It’s their life: Jon Bon Jovi mit einem weiblichen Fan auf der Bühne des Kreuzfahrtschiffes. Foto: Will Byington

Im Hafen von Palma de Mallorca geht der US-Sänger auf die „Norwegian Pearl“, um auf hoher See für seine Fans Konzerte zu geben. Cruise-Partys mit Stars zum Anfassen werden immer beliebter – auch in Deutschland.
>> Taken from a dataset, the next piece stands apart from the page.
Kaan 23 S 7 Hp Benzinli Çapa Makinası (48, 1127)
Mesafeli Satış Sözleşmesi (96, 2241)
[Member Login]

Barcelona/Palma de Mallorca - Es soll Leute gegeben haben, die sofort aus der Dusche sprangen, als die Lautsprecheransage in ihre Kabine dröhnte. „Jon ist auf dem Weg zum Hafen. Er wird in 20 Minuten eintreffen“, teilte die freundliche Frauenstimme mit. Gemeint ist Jon Bon Jovi (57), seit 36 Jahren Frontmann und Songschreiber der von ihm gegründeten Stadionrockband Bon Jovi. Nur ist das hier kein Stadion in einer Weltmetropole, sondern das Kreuzfahrtschiff „Norwegian Pearl“ im Mittelmeer, das mit 2000 Passagieren gefüllt ist, von denen die meisten leidenschaftliche Fans des Musikers aus New Jersey sind – so wie der Brite Paul Pullman (52), den die Band 1984 noch vor ihrem Durchbruch mit dem zum Wasserthema passenden „Slippery When Wet“ betört hat. Aufgrund seiner Lookalike-Optik ist er ein beliebtes Fotomotiv an Bord: „Ich bin jetzt schon bei Nummer 33“, sagt er schmunzelnd.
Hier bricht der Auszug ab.